Tag Archives: Gratitude

Gratitude

1. Morning walks. I love fall in Colorado, so much. It’s just gorgeous right now.

2. A short trip to celebrate our 30th anniversary. We spent the weekend up at Beaver Meadows. They recently did a bunch of updates to the cabins and grounds and they were really nice. It was so good to be together, just the three of us, do some hiking and resting. On our first morning hike, we saw a MOOSE!

3. Practice. “Do practice while you can. You’ll need it when you can’t.” ~Krishna Das
I had lunch with a dear friend yesterday who lost her mom three years ago. She pointed out I had a “head start” of sorts with my experience of caring for my mom while losing my dad. I absolutely did: 15 years of study, practice, therapy, and holding space for others. It supported me, soothed me, saved me. Practice, do the work now, even if you can’t imagine the outcome or where it will take you. You’ll know when you get there and your effort and your ease will be worth it. 

Inspired by Jami Attenberg, I started a new challenge: 1000 words a day for 30 days. This is how I built this blog, with 30 day challenges, and it now has 2700 posts after 12 years of writing. I’ve also written every day for that many years, as evidenced by the sagging shelves full of journals in my office closet. But this writing a book is new, something I’m trying to figure out– in particular, finding the way I write a book. The 30th day this time just so happens to land the day before my birthday, so I’ll have extra to celebrate.

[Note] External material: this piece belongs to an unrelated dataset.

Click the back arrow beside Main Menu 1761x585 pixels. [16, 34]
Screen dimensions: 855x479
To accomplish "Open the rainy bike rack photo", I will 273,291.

I’ve been trying to write “the book(s)” for the past few years but life — burnout, retirement, COVID, menopause, losing Sam and Ang, the DT Era, the current rising environmental crisis, #blm, a major surgery, losing Joe and Rita, the falling away of a dear friendship, the loss of not one but three sanghas, Mom’s stroke and Dad’s passing. It’s been a lot. And it will continue to be a lot because being human is hard.

Life is tender and terrible, beautiful and brutal. I’m over here just trying to keep my heart open, stay tender, keep practicing, and not give up. Two days in, I already have 6500+ words. 😉💜 

4. Good friends. Lunch with Chelsey, texting with Chloe’, training with Shelby and the gang, writing with my Friday morning Wild-ish group — so good.

5. My tiny family, small home, and little life. It’s everything I ever wanted.

Bonus joy: a massage, a warm shower, a nap, taco salad, texting with Chris and Mom, dark chocolate covered just about anything, getting to go to Red Sage three times in a week, having Jennae’s five year old daughter in my yoga class on Thursday (even though at 45 minutes in to a 60 minute class, she sighed loudly and said, “I’m tired of this already, when will we be done?”), how happy Ringo was when we packed up the car to come back on Sunday morning and I asked him “you ready to go home?” (apparently, he loves it here as much as me), other people’s kids and dogs and gardens, pie, new books, grocery shopping, clean laundry, purple and orange mums from the grocery store, listening to podcasts, watching TV with Eric and night and making each other laugh, hugs in the kitchen, reading in bed at night while Eric and Ringo sleep.  

Gratitude

1. Morning walks. This time of year, they can be dark, cold, and windy, but I still love them so much.

2. Good people. They are everywhere, and I’m lucky to call some of them my friends, my family. When “the shit hits the fan,” you learn who is up to the task, who is going to stick around and help. There will be people you expected more from that will leave you disappointed, but I don’t dwell there for too long. I wish them well and let them go. And the others, the ones who show up and stay, hold space — they are precious. They will make soup or send pie, send cards and texts and leave comments on your posts, bring flowers from their gardens, check in on you, totally understand when you have to cancel plans, give you hugs, and make you laugh.

3. Practice. It is the center of everything, the first and the last thing, the thing I can do poorly or well and it has the same benefits, my soft spot to land, the ground, my refuge.

4. Fall. In particular the color, the slowing down, the light, the quiet.

5. My tiny family, small house, little life. October 9th was Eric and I’s 30th anniversary. I feel so lucky, not just that I found my person and am so happy, but that he feels exactly the same way. 

Bonus joy: dark chocolate covered salted caramels, zucchini muffins, falling leaves, color printers, help with the hard things, kitchen counter love notes, books, listening to podcasts, clean sheets, funeral casserole, my heating pad, down blankets and pillows and coats, wool socks, vaccines, stretching, naps, the pool, sitting in the sauna, massage, catching up with friends I haven’t seen in a while, other people’s babies and kids and dogs and gardens, saying what needs to be said, watercolors, trees, trails, garbage people, grocery shopping, clean laundry, texting with Chris and Mom and Chloe’, going to Little Bird Bakeshop with Carrie, lemon poppy seed scones, reading in bed at night while Eric and Ringo sleep.